With production expected from at least three mines in 1987 and a huge working capital of $40 million available, Granges Exploration is looking for at least one other precious metals acquisition. According to Douglas McRae, chief financial officer, the acquisition must represent a good source of cash flow for the company which is on the verge of becoming a major Canadian gold producer.

The $17-million Tartan Lake project near Flin Flon, Man., should be fully operational this spring and indeed could produce its first dore bullion in March, says President Mike Muzylowski. In its first full year of operation gold output should total about 50,000 oz from mill feed averaging around 0.3 oz. Half of that production will go to Abermin Corp., its joint venture partner in the project.

Two gold heap leach projects in Nevada held through an associated company, Hycroft Resources, will contribute another 75,000 oz per year when they are at full production. Granges recently purchased the fully operational Lewis mine near its Hycroft project from Standard Slag for $6 million. That property is being vended into Hycroft for shares and Granges will own at least 51% of Hycroft, possibly climbing to 58% at a later date.
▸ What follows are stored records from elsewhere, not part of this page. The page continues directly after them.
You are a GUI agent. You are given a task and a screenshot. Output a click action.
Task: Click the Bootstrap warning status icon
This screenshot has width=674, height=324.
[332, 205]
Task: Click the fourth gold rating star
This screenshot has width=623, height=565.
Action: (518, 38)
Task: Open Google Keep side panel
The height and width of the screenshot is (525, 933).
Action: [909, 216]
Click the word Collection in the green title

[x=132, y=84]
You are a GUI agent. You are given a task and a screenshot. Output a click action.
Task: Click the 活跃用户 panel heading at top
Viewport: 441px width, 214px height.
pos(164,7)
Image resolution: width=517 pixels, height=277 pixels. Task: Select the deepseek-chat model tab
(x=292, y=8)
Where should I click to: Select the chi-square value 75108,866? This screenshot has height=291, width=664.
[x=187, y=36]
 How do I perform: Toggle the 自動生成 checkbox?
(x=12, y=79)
The Lewis mine is producing and Granges recently completed its second gold pour at the property. It will be a 1.2-million-ton-per-year operation following some modifications to existing equipment including the installation of a tertiary crusher. Four drills are operating at the mine to block out additional reserves.
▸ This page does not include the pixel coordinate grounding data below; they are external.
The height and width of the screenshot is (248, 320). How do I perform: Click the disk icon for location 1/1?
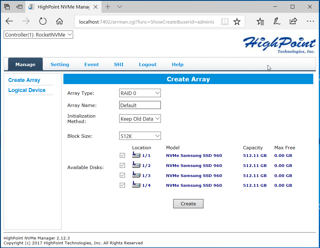[136, 155]
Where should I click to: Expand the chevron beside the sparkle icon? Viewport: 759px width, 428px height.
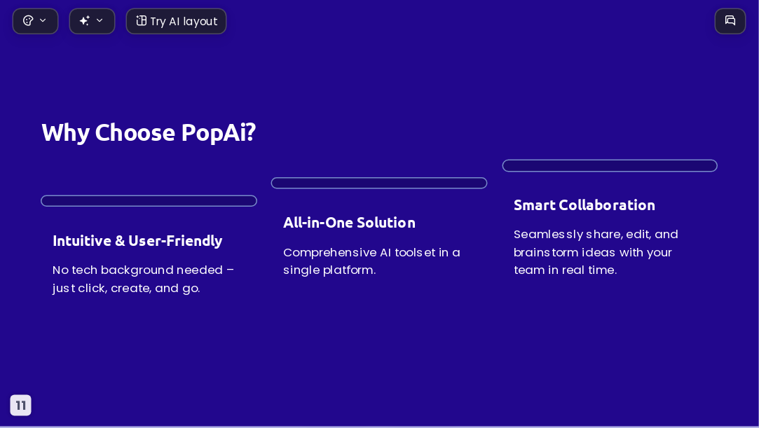[100, 20]
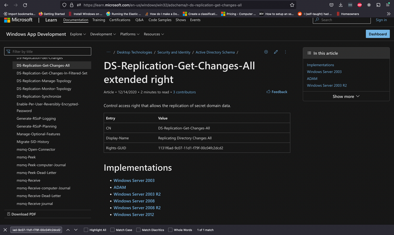
Task: Bookmark this page with the star icon
Action: click(x=292, y=5)
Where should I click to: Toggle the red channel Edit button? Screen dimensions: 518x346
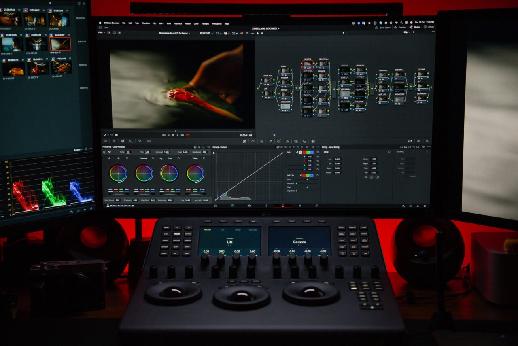tap(304, 152)
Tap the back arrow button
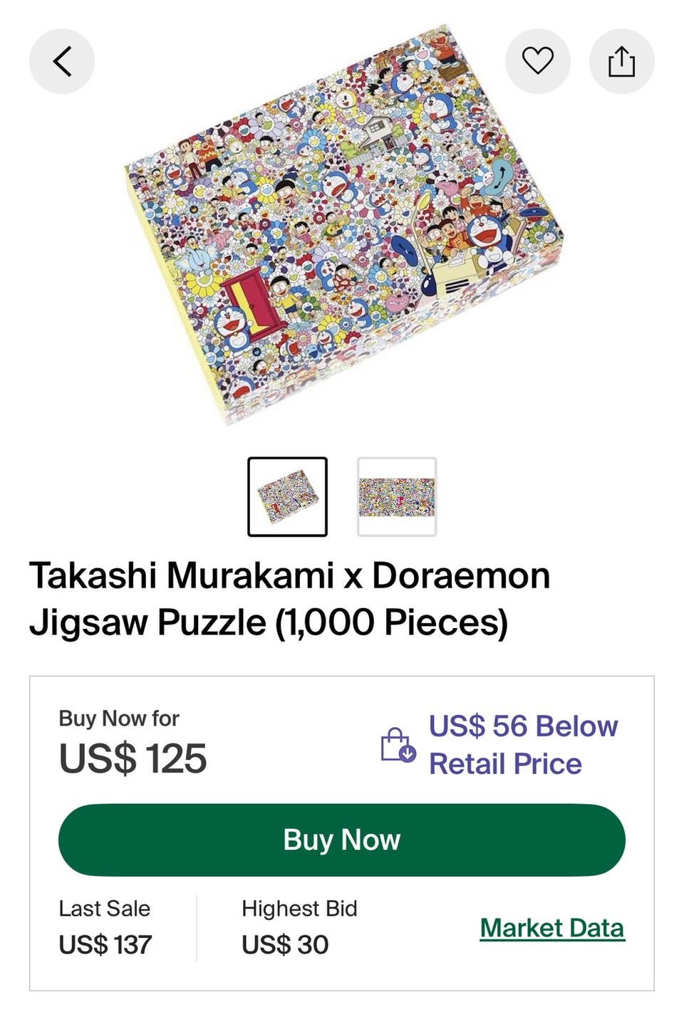The height and width of the screenshot is (1009, 684). coord(62,61)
Engineering has been completed for Hycroft’s Crofoot project which is adjacent to the Lewis mine property. Permitting is under way and the production rate will probably be about two million tons per year. All material will be crushed and agglomerated because of fines in the ore. Mining will be done on a contract basis and a mobile conveyor system will be used to load leach pads, three of which will be constructed initially. Mr. McRae estimates it will cost about $11 million(US) to achieve production, adding that it will probably be debt- financed in Europe.

Meanwhile, at Tartan Lake a crosscut has been driven into the south zone from the 90-m level and mine crews are drifting through it at present. None of this material has been included in ore reserves for the moment. A second level is being established at the 125-m interval to access main zone reserves which were the basis for the production decision.

Development ore from this area will be stockpiled for mill tuneup which could begin sometime in March. The company will be using a mechanized cut-and-fill mining method similar to the nearby Trout Lake mine in which Granges has a 19.8% interest. Over the years, that mine has been expanded incrementally and that same philosophy will be used at Tartan Lake in the event additional reserves are blocked out.

About 15,000 ft of drilling has been completed from the underground workings which confirmed the grade indicated by the surface program, says Mr Muzylowski. He predicts there could be a 10% increase in reserves resulting from the in-fill drilling program.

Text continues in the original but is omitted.